Compiti da svolgere:
1. Traduci in inglese questa frase dell'articolo su Meloni e Trump: "I grandi Paesi dell’UE, Francia e Germania in primis, hanno da sempre coltivato rapporti bilaterali con Washington."
2. Estrai dall'articolo su Meloni e Trump il tratto che va da "Antonella Iafrate" fino a "formalmente, all’Unione Europea.".

Estratto della pagina:
● ● ● ● ● ● ●

Meloni da Trump: tra diplomazia necessaria e rischio solista

La visita di Giorgia Meloni a Washington per incontrare Donald Trump solleva questioni diplomatiche rilevanti. Rappresenta un'opportunità di dialogo con gli Stati Uniti su temi strategici, nonostante le critiche riguardanti la mancanza di una delega formale dall'UE. Meloni cerca di capire le dinamiche transatlantiche. Senza sottomettersi.

Antonella Iafrate

Se è scritto chiaro si capisce

L’imminente visita di Giorgia Meloni a Washington, dove incontrerà Donald Trump, accende un dibattito che va oltre i confini della politica italiana. È un viaggio che mette in luce il doppio volto della sua iniziativa: da un lato l’opportunità concreta di riaprire il dialogo con gli Stati Uniti su temi strategici come i dazi europei; dall’altro, il rischio di muoversi in uno spazio che spetterebbe, almeno formalmente, all’Unione Europea.

Critiche per tattica

Giorgia Meloni

Chi critica la premier lo fa spesso per riflesso condizionato, invocando un europeismo più tattico che convinto. È vero, non ha ricevuto alcuna delega formale da Bruxelles. Ma è altrettanto vero che la politica estera europea non è mai stata un campo completamente omogeneo. I grandi Paesi dell’UE, Francia e Germania in primis, hanno da sempre coltivato rapporti bilaterali con Washington. Non c’è motivo per cui l’Italia non debba fare lo stesso, ora che ha una linea di dialogo diretta con la Casa Bianca. Rifiutare e restare a casa significherebbe una sudditanza psicologica non nei confronti della Ue (il che potrebbe avere anche una ragione) ma nei confronti di Parigi e Berlino che finora non si sono mai poste il problema dell’Europa.

● ● ● ● ● ● ●

Elenco fornito:

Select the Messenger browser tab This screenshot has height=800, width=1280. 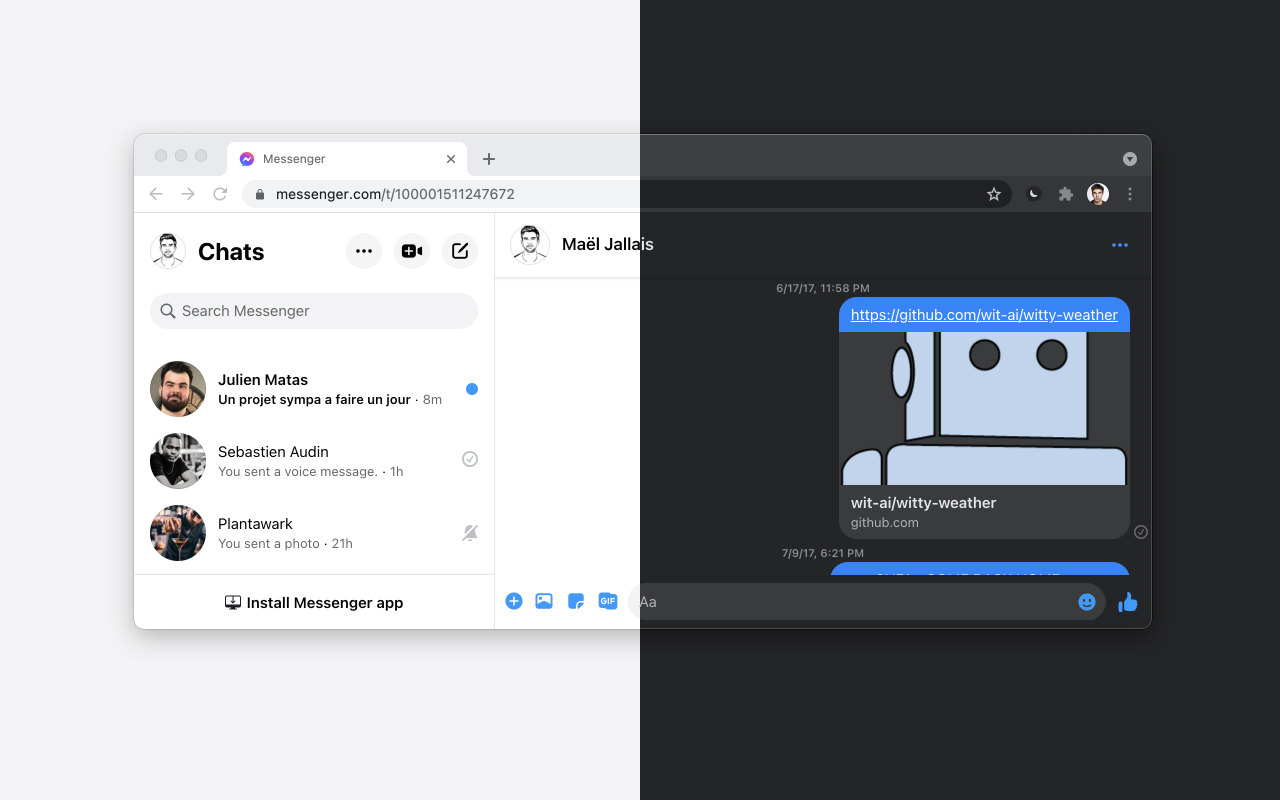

● ● ● ● ● ● ●

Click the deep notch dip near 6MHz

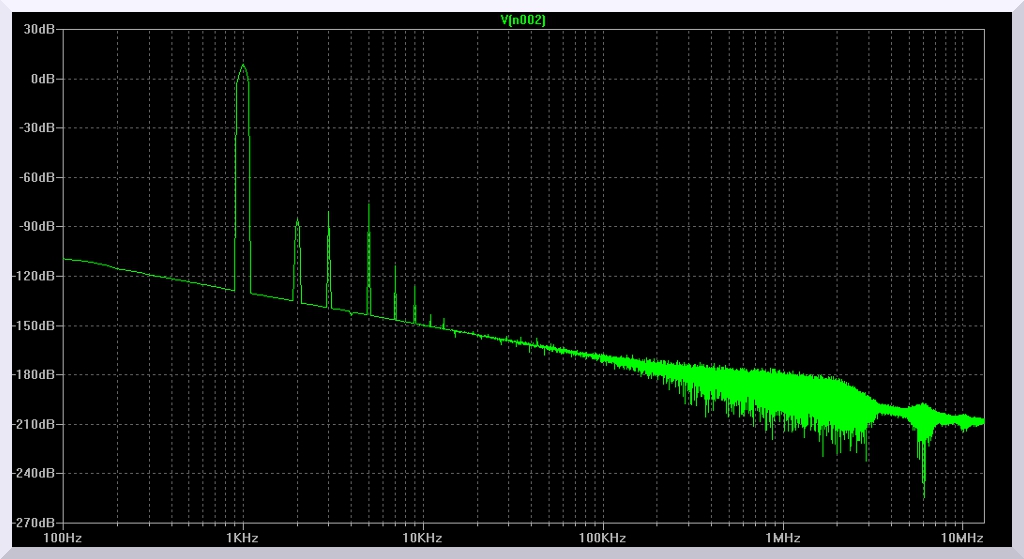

● ● ● ● ● ● ●

Risultati in ordine:
1. The major EU countries, France and Germany first and foremost, have always cultivated bilateral relations with Washington.

2.
Antonella Iafrate

Se è scritto chiaro si capisce

L’imminente visita di Giorgia Meloni a Washington, dove incontrerà Donald Trump, accende un dibattito che va oltre i confini della politica italiana. È un viaggio che mette in luce il doppio volto della sua iniziativa: da un lato l’opportunità concreta di riaprire il dialogo con gli Stati Uniti su temi strategici come i dazi europei; dall’altro, il rischio di muoversi in uno spazio che spetterebbe, almeno formalmente, all’Unione Europea.